Untersuchungen zeigen, dass die meisten Menschen keine persönliche Verbindung zum Klimawandel empfinden. Viele Menschen können zumindest ein paar Dinge rezitieren, die sie tun könnten, um den globalen Klimawandel abzumildern, sind es aber nicht. Warum nicht? Irgendwie und trotz viel Aufmerksamkeit der Medien nach der Veröffentlichung von An Inconvenient Truth scheinen Botschaften über den Klimawandel und was die Menschen tun müssen, um zu verhindern, dass sie auf taube Ohren gefallen sind.
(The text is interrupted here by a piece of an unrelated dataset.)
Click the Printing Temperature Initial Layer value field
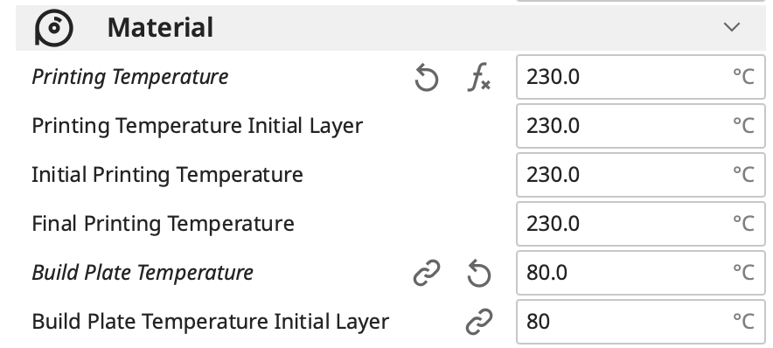pos(640,126)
CED-Forschung zeigt, dass klimawissenschaftliche Informationen vom Publikum vollständig aufgenommen werden müssen, damit sie aktiv mit geeigneter Sprache, Metapher und Analogie kommuniziert werden müssen; kombiniert mit narrativem Geschichtenerzählen; lebendig gemacht durch visuelle Bilder und Erfahrungsszenarien; ausgewogen mit wissenschaftlichen Informationen; und von vertrauenswürdigen Messengern in Gruppeneinstellungen geliefert. Dieser Leitfaden kombiniert Labor- und Feldforschung mit realen Beispielen. Es verbindet Informationen aus dem breiten Spektrum von Disziplinen, die CRED umfasst: Psychologie, Anthropologie, Wirtschaft, Geschichte, Umweltwissenschaft und -politik und Klimawissenschaft.

Referenzinformationen

Websites:
Quelle:

Zentrum für Forschung zu Umweltentscheidungen (CRED), Columbia University

Veröffentlicht in Climate-ADAPT: Dec 31, 1969

Language preference detected

Do you want to see the page translated into ?

Exclusion of liability
This translation is generated by eTranslation, a machine translation tool provided by the European Commission.